Task statement: In the listing below, locate the line that contains "Refresh credits with the circular arrows icon" and the line that contains "Given: Refresh the Control Panel page". Restate word for word those two lines and every line between them, and nothing else.
* * * * * * * * *
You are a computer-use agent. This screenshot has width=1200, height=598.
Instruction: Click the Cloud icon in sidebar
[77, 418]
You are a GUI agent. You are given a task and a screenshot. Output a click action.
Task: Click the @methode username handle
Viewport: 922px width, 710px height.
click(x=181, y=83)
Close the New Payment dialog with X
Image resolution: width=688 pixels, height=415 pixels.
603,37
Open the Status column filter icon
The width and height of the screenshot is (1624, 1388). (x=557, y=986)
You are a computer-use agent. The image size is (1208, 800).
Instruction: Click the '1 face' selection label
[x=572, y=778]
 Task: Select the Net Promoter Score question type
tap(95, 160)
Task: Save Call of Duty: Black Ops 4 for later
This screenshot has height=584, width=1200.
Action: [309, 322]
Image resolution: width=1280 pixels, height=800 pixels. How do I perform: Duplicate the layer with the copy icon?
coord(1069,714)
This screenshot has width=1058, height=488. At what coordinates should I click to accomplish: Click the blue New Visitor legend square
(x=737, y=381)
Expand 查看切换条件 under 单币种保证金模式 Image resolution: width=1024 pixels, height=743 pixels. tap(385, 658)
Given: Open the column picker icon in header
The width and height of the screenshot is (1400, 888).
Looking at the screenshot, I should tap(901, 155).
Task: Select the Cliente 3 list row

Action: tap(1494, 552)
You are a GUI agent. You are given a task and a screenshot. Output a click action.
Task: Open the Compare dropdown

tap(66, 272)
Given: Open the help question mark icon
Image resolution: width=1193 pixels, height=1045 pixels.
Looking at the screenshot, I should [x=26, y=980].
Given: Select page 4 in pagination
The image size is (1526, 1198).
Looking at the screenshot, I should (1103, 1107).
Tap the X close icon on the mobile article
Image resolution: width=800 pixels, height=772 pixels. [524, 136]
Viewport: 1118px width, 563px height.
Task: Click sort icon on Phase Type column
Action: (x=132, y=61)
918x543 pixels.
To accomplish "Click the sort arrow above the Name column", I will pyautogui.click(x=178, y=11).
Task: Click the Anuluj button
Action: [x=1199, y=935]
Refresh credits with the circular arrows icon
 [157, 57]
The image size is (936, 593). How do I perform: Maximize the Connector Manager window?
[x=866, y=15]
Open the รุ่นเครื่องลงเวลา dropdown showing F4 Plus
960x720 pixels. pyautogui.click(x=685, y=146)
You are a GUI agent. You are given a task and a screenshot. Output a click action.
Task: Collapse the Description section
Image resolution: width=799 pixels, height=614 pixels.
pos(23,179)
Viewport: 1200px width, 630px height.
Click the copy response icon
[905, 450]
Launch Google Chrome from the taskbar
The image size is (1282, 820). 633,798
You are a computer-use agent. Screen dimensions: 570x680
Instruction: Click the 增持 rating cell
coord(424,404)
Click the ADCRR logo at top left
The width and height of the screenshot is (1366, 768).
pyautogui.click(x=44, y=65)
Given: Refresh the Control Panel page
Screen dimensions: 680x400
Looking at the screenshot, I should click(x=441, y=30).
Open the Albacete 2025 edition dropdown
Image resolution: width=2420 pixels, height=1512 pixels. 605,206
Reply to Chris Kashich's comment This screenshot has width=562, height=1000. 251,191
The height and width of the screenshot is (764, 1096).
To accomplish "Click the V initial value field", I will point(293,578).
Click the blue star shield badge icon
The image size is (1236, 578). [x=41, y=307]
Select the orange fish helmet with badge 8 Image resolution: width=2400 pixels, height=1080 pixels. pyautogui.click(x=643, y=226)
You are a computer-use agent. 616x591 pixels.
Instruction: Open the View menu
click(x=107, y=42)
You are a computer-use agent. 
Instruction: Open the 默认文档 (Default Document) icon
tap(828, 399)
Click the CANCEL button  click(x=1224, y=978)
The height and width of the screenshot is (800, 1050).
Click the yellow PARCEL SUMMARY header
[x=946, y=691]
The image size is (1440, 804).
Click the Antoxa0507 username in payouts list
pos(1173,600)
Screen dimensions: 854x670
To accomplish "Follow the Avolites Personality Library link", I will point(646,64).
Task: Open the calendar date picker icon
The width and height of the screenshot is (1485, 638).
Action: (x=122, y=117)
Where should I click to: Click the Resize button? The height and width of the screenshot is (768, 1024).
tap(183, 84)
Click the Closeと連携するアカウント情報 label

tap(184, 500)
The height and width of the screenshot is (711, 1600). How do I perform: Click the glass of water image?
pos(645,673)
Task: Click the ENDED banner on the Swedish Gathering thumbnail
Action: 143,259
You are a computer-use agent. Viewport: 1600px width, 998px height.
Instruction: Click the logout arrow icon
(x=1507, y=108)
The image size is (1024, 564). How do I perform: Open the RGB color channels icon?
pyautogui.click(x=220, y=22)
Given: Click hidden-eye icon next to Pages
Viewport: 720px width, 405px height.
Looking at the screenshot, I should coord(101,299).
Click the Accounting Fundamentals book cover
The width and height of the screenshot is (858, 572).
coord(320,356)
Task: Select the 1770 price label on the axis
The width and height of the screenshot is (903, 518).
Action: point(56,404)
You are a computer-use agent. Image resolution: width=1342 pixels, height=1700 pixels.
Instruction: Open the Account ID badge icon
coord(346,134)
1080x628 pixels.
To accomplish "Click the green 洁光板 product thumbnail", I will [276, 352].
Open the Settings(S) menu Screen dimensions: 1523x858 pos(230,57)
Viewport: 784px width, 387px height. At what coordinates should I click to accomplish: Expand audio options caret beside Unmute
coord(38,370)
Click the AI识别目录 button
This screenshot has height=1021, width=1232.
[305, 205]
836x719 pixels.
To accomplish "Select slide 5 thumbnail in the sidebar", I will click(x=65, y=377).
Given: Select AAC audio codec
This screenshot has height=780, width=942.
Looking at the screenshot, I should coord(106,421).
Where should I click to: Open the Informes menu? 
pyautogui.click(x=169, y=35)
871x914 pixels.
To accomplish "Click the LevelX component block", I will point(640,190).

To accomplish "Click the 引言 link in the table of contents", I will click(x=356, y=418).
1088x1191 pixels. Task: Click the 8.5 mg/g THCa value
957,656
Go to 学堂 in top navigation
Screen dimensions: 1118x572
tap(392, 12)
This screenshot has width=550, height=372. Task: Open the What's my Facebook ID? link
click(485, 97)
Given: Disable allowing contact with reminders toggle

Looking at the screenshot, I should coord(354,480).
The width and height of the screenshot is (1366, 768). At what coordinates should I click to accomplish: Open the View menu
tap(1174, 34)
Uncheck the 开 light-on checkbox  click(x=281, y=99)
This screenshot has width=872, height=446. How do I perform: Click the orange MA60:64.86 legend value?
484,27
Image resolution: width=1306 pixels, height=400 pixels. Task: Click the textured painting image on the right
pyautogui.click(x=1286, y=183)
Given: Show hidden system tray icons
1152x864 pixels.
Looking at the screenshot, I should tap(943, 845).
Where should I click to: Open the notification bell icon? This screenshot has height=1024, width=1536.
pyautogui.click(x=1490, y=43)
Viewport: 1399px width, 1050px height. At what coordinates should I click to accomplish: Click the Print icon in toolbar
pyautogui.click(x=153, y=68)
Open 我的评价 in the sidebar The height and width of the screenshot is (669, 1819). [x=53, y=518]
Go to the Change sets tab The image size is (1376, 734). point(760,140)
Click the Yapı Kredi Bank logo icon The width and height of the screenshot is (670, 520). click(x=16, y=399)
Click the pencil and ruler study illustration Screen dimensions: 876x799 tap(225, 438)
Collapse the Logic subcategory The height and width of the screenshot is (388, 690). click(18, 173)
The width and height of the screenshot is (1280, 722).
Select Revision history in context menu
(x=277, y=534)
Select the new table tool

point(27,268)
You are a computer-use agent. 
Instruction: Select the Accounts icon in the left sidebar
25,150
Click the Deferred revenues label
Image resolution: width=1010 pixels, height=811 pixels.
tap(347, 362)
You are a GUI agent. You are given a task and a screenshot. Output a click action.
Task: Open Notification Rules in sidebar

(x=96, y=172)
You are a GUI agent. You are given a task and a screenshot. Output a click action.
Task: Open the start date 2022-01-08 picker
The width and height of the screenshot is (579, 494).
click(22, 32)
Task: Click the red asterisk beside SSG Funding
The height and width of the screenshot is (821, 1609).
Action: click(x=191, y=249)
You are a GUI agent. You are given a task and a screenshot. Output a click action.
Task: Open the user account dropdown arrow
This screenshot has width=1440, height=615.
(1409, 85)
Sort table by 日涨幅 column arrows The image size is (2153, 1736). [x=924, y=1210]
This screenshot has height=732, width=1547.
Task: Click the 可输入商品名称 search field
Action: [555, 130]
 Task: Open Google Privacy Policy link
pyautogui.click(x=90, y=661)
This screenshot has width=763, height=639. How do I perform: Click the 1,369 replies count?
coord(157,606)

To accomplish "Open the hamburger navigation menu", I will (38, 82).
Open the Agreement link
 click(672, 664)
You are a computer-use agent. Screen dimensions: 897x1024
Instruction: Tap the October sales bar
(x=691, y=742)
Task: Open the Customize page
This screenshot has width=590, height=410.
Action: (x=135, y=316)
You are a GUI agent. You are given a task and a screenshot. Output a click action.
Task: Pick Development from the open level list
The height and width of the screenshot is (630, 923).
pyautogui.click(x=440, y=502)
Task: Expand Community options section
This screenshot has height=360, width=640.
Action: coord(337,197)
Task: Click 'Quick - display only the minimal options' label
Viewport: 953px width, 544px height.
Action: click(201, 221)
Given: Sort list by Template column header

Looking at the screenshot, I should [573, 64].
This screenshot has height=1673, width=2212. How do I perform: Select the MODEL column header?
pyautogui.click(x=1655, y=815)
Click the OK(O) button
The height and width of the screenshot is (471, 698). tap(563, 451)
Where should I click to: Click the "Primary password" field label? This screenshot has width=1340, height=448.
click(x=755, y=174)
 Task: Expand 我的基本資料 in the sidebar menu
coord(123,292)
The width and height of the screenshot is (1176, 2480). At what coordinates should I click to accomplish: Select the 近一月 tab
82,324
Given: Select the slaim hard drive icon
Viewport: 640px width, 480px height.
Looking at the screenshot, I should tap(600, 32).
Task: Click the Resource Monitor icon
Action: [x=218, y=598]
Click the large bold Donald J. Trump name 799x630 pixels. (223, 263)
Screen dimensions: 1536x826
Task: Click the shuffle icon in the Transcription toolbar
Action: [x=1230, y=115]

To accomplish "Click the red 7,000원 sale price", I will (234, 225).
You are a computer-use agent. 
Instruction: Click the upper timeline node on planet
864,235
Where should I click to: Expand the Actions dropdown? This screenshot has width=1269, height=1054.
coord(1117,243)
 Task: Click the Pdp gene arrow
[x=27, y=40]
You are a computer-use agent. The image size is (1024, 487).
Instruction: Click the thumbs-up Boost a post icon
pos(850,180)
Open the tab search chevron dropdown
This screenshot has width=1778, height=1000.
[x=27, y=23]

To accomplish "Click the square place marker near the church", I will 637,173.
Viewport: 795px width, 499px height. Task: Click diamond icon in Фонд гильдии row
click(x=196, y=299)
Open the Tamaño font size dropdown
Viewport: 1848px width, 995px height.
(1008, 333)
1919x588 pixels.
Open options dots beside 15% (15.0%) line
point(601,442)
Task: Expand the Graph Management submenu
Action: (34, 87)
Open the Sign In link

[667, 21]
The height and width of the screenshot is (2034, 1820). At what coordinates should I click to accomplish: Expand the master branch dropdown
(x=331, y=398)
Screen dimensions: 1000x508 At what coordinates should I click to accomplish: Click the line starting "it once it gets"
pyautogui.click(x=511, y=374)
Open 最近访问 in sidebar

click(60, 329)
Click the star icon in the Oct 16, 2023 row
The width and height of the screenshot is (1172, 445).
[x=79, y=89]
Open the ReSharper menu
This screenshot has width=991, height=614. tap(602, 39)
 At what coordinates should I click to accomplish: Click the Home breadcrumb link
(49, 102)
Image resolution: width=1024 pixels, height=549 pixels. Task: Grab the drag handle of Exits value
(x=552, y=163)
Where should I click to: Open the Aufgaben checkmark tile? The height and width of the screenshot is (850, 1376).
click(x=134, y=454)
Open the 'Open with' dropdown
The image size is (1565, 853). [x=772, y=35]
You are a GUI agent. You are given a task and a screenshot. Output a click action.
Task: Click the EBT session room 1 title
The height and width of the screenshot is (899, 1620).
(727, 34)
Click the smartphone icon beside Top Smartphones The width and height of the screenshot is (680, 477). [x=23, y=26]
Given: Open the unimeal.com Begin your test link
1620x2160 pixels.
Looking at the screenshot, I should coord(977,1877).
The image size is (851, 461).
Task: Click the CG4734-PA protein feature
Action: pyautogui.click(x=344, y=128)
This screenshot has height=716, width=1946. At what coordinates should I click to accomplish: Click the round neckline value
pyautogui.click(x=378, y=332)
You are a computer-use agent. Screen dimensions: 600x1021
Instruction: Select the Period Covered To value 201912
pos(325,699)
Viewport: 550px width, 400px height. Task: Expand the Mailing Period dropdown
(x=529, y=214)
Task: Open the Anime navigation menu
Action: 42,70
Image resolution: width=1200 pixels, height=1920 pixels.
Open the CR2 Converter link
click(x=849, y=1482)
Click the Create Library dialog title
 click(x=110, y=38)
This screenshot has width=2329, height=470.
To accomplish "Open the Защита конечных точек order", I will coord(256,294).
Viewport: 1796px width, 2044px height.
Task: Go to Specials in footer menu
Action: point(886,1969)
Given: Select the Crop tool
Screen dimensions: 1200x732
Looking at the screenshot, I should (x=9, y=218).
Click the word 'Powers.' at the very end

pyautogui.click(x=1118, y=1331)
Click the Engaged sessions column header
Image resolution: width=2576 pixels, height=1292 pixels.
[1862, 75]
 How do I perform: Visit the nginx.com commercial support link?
* * * * * * * * *
Solution to this problem:
Refresh credits with the circular arrows icon
 [157, 57]
The image size is (936, 593). How do I perform: Maximize the Connector Manager window?
[x=866, y=15]
Open the รุ่นเครื่องลงเวลา dropdown showing F4 Plus
960x720 pixels. pyautogui.click(x=685, y=146)
You are a GUI agent. You are given a task and a screenshot. Output a click action.
Task: Collapse the Description section
Image resolution: width=799 pixels, height=614 pixels.
pos(23,179)
Viewport: 1200px width, 630px height.
Click the copy response icon
[905, 450]
Launch Google Chrome from the taskbar
The image size is (1282, 820). 633,798
You are a computer-use agent. Screen dimensions: 570x680
Instruction: Click the 增持 rating cell
coord(424,404)
Click the ADCRR logo at top left
The width and height of the screenshot is (1366, 768).
pyautogui.click(x=44, y=65)
Given: Refresh the Control Panel page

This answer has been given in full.